▶
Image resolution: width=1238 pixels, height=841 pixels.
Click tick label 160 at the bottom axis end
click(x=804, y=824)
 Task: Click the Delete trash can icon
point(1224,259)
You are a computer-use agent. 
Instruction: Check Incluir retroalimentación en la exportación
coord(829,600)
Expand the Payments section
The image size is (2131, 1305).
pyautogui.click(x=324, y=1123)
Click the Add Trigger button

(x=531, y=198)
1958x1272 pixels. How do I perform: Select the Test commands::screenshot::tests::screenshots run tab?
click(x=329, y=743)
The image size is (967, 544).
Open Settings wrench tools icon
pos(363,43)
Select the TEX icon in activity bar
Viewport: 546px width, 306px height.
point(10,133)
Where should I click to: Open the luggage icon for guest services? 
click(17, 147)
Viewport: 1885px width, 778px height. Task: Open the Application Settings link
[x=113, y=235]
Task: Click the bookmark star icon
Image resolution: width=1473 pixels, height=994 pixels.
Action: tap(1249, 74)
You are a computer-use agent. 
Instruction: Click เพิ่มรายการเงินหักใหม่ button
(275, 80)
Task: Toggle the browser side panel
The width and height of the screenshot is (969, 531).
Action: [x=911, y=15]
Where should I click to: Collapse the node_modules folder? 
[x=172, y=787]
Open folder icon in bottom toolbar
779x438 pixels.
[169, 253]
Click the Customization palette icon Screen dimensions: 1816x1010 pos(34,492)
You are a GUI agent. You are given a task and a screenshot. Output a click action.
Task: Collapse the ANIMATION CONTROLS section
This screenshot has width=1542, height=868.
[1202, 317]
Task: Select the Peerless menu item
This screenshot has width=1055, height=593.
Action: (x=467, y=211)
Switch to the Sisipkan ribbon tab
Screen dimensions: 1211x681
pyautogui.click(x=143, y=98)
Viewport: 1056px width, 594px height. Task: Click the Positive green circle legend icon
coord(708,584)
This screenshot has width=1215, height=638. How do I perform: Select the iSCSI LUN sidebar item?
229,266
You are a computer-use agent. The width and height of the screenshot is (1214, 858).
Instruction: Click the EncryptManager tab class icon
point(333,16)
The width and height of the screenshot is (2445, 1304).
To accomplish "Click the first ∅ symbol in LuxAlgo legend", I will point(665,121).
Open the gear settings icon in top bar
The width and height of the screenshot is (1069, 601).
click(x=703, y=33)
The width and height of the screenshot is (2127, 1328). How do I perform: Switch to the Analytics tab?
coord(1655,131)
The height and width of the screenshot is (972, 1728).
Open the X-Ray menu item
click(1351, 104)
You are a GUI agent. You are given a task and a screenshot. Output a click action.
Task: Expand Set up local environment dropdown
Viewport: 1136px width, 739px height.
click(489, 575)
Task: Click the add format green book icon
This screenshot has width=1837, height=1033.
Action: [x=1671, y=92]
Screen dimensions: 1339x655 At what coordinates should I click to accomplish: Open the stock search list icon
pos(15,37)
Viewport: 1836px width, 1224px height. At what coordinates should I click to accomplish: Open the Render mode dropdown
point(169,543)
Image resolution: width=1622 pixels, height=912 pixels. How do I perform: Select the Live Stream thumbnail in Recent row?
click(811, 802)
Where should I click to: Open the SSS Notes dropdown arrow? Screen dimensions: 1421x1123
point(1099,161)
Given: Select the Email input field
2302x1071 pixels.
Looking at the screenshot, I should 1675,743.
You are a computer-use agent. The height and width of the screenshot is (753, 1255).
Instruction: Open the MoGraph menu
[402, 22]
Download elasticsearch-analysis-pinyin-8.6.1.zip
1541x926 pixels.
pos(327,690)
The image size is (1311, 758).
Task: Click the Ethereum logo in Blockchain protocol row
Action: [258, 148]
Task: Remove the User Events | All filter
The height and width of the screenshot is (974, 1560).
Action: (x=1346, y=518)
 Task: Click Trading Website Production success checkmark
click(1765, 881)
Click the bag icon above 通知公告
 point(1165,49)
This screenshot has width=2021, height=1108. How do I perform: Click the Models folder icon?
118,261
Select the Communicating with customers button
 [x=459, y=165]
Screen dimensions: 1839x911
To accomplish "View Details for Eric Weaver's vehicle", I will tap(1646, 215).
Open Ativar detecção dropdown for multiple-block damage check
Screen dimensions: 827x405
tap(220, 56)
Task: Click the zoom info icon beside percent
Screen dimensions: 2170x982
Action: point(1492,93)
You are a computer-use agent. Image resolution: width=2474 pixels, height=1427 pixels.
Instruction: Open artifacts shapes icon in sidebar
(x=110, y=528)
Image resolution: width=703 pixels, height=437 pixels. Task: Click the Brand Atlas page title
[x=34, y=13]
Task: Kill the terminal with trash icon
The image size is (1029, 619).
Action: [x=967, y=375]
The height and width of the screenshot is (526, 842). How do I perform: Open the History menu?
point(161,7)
◀
ABOUT THIS TASK: With no line skipped, copy the entries exactly as written.

ANSWER BELOW:
Image resolution: width=1238 pixels, height=841 pixels.
Click tick label 160 at the bottom axis end
click(x=804, y=824)
 Task: Click the Delete trash can icon
point(1224,259)
You are a computer-use agent. 
Instruction: Check Incluir retroalimentación en la exportación
coord(829,600)
Expand the Payments section
The image size is (2131, 1305).
pyautogui.click(x=324, y=1123)
Click the Add Trigger button

(x=531, y=198)
1958x1272 pixels. How do I perform: Select the Test commands::screenshot::tests::screenshots run tab?
click(x=329, y=743)
The image size is (967, 544).
Open Settings wrench tools icon
pos(363,43)
Select the TEX icon in activity bar
Viewport: 546px width, 306px height.
point(10,133)
Where should I click to: Open the luggage icon for guest services? 
click(17, 147)
Viewport: 1885px width, 778px height. Task: Open the Application Settings link
[x=113, y=235]
Task: Click the bookmark star icon
Image resolution: width=1473 pixels, height=994 pixels.
Action: tap(1249, 74)
You are a computer-use agent. 
Instruction: Click เพิ่มรายการเงินหักใหม่ button
(275, 80)
Task: Toggle the browser side panel
The width and height of the screenshot is (969, 531).
Action: [x=911, y=15]
Where should I click to: Collapse the node_modules folder? 
[x=172, y=787]
Open folder icon in bottom toolbar
779x438 pixels.
[169, 253]
Click the Customization palette icon Screen dimensions: 1816x1010 pos(34,492)
You are a GUI agent. You are given a task and a screenshot. Output a click action.
Task: Collapse the ANIMATION CONTROLS section
This screenshot has width=1542, height=868.
[1202, 317]
Task: Select the Peerless menu item
This screenshot has width=1055, height=593.
Action: (x=467, y=211)
Switch to the Sisipkan ribbon tab
Screen dimensions: 1211x681
pyautogui.click(x=143, y=98)
Viewport: 1056px width, 594px height. Task: Click the Positive green circle legend icon
coord(708,584)
This screenshot has width=1215, height=638. How do I perform: Select the iSCSI LUN sidebar item?
229,266
You are a computer-use agent. The width and height of the screenshot is (1214, 858).
Instruction: Click the EncryptManager tab class icon
point(333,16)
The width and height of the screenshot is (2445, 1304).
To accomplish "Click the first ∅ symbol in LuxAlgo legend", I will point(665,121).
Open the gear settings icon in top bar
The width and height of the screenshot is (1069, 601).
click(x=703, y=33)
The width and height of the screenshot is (2127, 1328). How do I perform: Switch to the Analytics tab?
coord(1655,131)
The height and width of the screenshot is (972, 1728).
Open the X-Ray menu item
click(1351, 104)
You are a GUI agent. You are given a task and a screenshot. Output a click action.
Task: Expand Set up local environment dropdown
Viewport: 1136px width, 739px height.
click(489, 575)
Task: Click the add format green book icon
This screenshot has width=1837, height=1033.
Action: [x=1671, y=92]
Screen dimensions: 1339x655 At what coordinates should I click to accomplish: Open the stock search list icon
pos(15,37)
Viewport: 1836px width, 1224px height. At what coordinates should I click to accomplish: Open the Render mode dropdown
point(169,543)
Image resolution: width=1622 pixels, height=912 pixels. How do I perform: Select the Live Stream thumbnail in Recent row?
click(811, 802)
Where should I click to: Open the SSS Notes dropdown arrow? Screen dimensions: 1421x1123
point(1099,161)
Given: Select the Email input field
2302x1071 pixels.
Looking at the screenshot, I should 1675,743.
You are a computer-use agent. The height and width of the screenshot is (753, 1255).
Instruction: Open the MoGraph menu
[402, 22]
Download elasticsearch-analysis-pinyin-8.6.1.zip
1541x926 pixels.
pos(327,690)
The image size is (1311, 758).
Task: Click the Ethereum logo in Blockchain protocol row
Action: [258, 148]
Task: Remove the User Events | All filter
The height and width of the screenshot is (974, 1560).
Action: (x=1346, y=518)
 Task: Click Trading Website Production success checkmark
click(1765, 881)
Click the bag icon above 通知公告
 point(1165,49)
This screenshot has width=2021, height=1108. How do I perform: Click the Models folder icon?
118,261
Select the Communicating with customers button
 [x=459, y=165]
Screen dimensions: 1839x911
To accomplish "View Details for Eric Weaver's vehicle", I will tap(1646, 215).
Open Ativar detecção dropdown for multiple-block damage check
Screen dimensions: 827x405
tap(220, 56)
Task: Click the zoom info icon beside percent
Screen dimensions: 2170x982
Action: point(1492,93)
You are a computer-use agent. Image resolution: width=2474 pixels, height=1427 pixels.
Instruction: Open artifacts shapes icon in sidebar
(x=110, y=528)
Image resolution: width=703 pixels, height=437 pixels. Task: Click the Brand Atlas page title
[x=34, y=13]
Task: Kill the terminal with trash icon
The image size is (1029, 619).
Action: [x=967, y=375]
The height and width of the screenshot is (526, 842). How do I perform: Open the History menu?
point(161,7)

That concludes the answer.